New sensor could help detect Parkinson’s disease in human tears — less painful, invasive than blood test

News RoomBy News RoomJuly 11, 20260 ViewsNo Comments

A quick cry could one day save your life.

Brazilian researchers have developed a tiny sensor that can detect early signs of Parkinson’s disease in human tears — a method they say is faster, cheaper and far less invasive than the blood tests currently used to measure dopamine levels.

Dopamine tends to drop in Parkinson’s patients a full decade before physical symptoms like tremors appear, making early detection critical, said Mark Frasier, chief scientist at the Michael J. Fox Foundation for Parkinson’s Research.

The tear sensor, which delivers results in about three minutes, could flag that decline years before a patient knows anything is wrong.

“This technology of measuring dopamine and tears could be really valuable, early, and even before symptoms developed to identify someone that has lower dopamine, that may be at risk for developing the symptoms of Parkinson’s disease,” Frasier said. 

Lead researcher Lucas Gonçalves and his supervisor Neftalí Carreño of Federal University of Pelotas spent five years developing the sensor.

Doctors already track dopamine levels to gauge Parkinson’s risk, but the standard method is a blood draw, which is expensive and has to be repeated, they said.
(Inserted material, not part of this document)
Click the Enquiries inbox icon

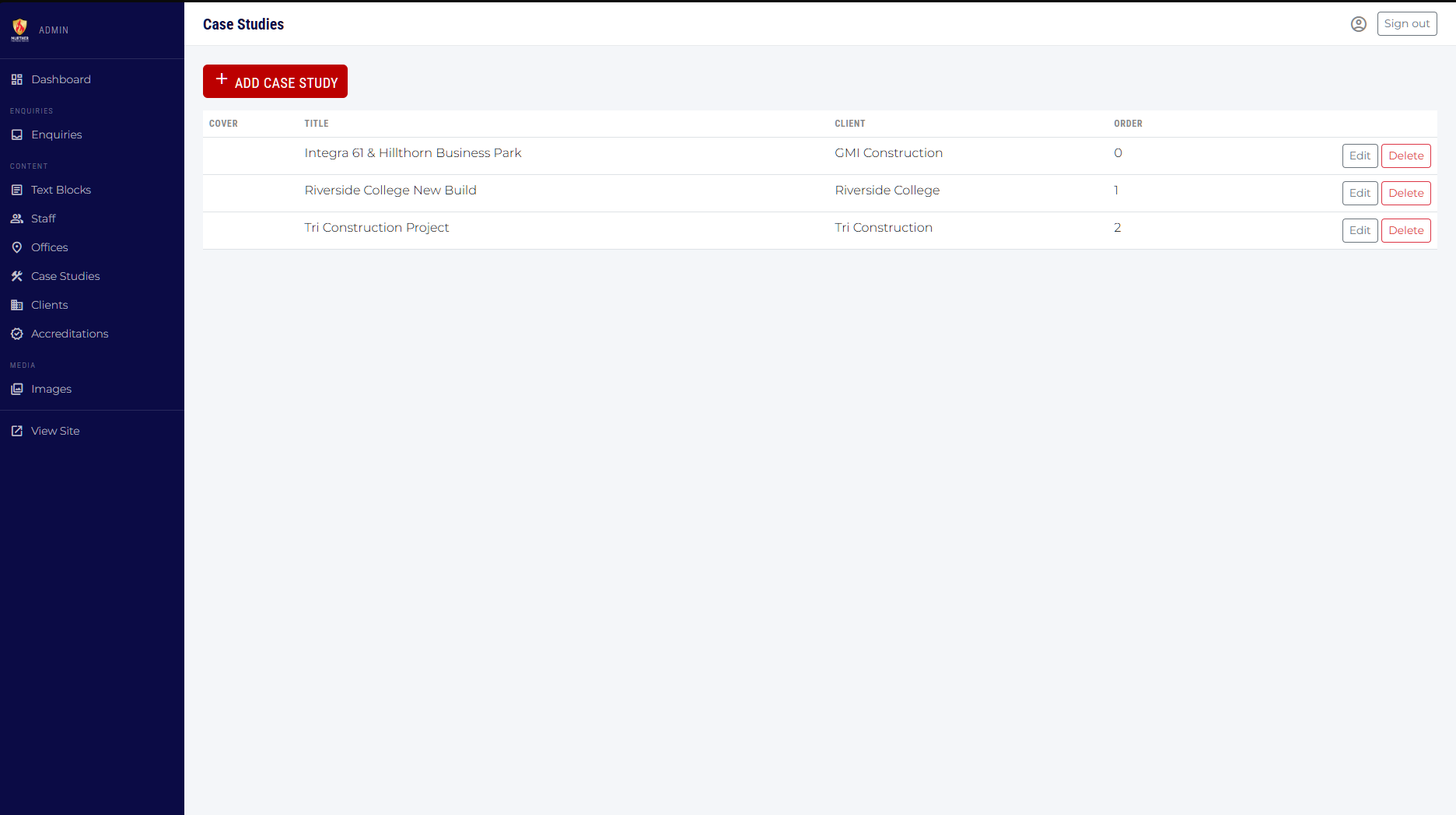(16, 135)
Their sensor needs only a tear.

“Blood tests are very expensive, very invasive, and always you need to do one more time,” Gonçalves told The Post. “In this case, we can take a tear, put in the sensor and do it quickly, three minutes maybe, for the results.” 

The sensor is made from electrically conductive graphene, which produces a signal when it interacts with dopamine. In the researchers’ study, dopamine was added to synthetic tears and the sensor accurately detected levels similar to those that have been reported in people with Parkinson’s disease. 

Carreño called the process simple and fast. 

Long term, Gonçalves and Carreño hope to commercialize and adapt their sensor into a smaller, at-home kit people can purchase at a pharmacy, similar to a glucose test for people living with diabetes. 

The researchers said having access to the sensor could help identify Parkinson’s disease in people in the early stages by allowing them to test their dopamine at any time. 

Parkinson’s disease itself is not usually listed as a direct cause of death, but it can be fatal because it leads to serious complications over time.

“In the future, it is possible, because you can take this information that you collect in your house very quickly for the hospital, for your doctor and take action,” Carreño said.